Di pertengahan Tahun 2002, Binhard Nurrohmat pernah
menulis ”Bila di sensus, penembus rekor tertinggi jumlah penulis sastra kita
selama ini adalah penyair. Makhluk ini sangat populer, "sakral",
sarat legenda serta mitos dalam dunia penulisan sastra kita selama ini, dibandingkan
makhluk lain bernama novelis maupun kritikus. Dua penulis sastra yang terakhir
ini jumlahnya minim, bisa dikata hanya sehitungan jari tangan kita. Penyair
juga dianggap representasi paling umum kesusastraan kita serta juru bicara
kebudayaan kita”.
Fenomena kepenyairan kita saat ini, memang seperti jamur
tumbuh dimusim hujan. Setidaknya dari segi jumlah personal dan produksi teks
puisi. Dari berbagai milis dan situs sasta yang Saya ikuti maupun Saya asuh,
sedikitnya sepuluh sampai dua puluh buah puisi ditulis dalam sehari.

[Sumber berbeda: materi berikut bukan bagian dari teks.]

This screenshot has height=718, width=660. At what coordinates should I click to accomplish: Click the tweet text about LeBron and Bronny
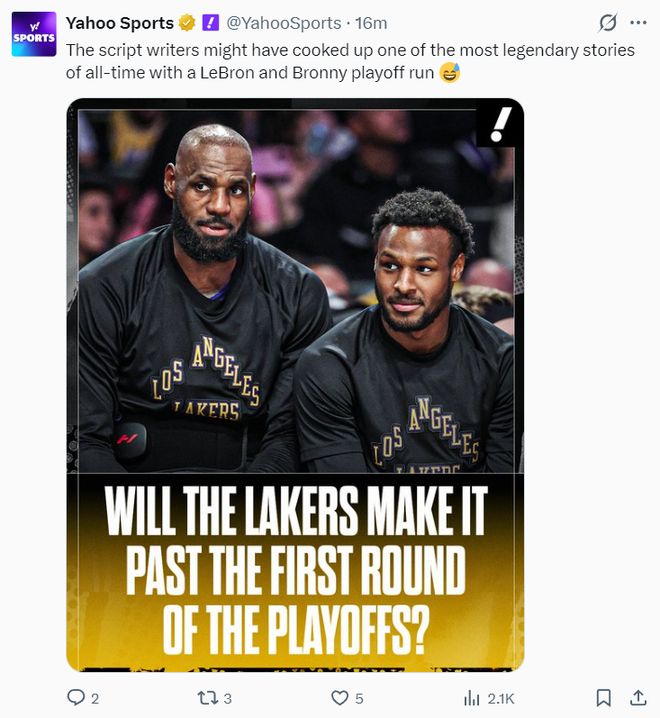click(x=350, y=61)
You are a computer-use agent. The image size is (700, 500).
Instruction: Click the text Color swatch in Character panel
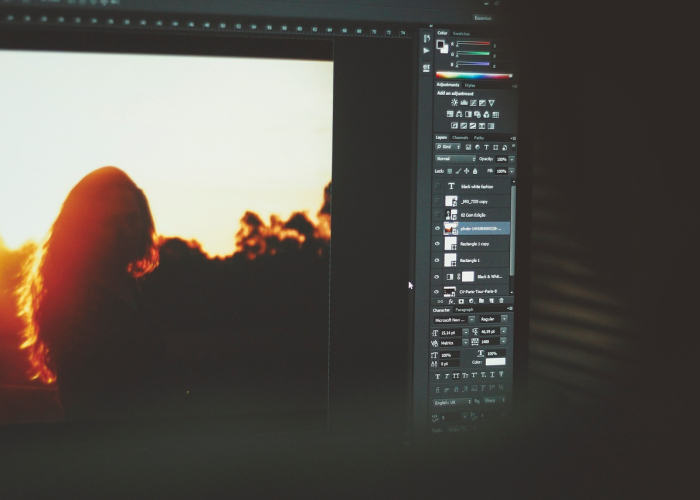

Situs-situs seperti kemudian.com, fordisastra.com maupun milis seperti
aprasiasi sastra, milis penyair dan bunga matahari juga selalu kebanjiran
puisi.
Jika dikaji secara estetik maupun tematik, puisi-puisi
yang berhamburan dengan nama penyair yang beratus-ratus itu, pada umumnya tidak
memiliki 'pencapaian baru' yang mengejutkan dan mampu menghentak perhatian.
Teks-teks puisi yang bertebar itu hanya memiliki kualitas estetik yang
rata-rata, atau hanya sekadar memenuhi standar layak muat di media massa saja.
Bahkan banyak yang hanya berupa gumaman dan curhat yang biasa kita temui
pada buku diary para remaja yang tengah jatuh cinta atau patah hati.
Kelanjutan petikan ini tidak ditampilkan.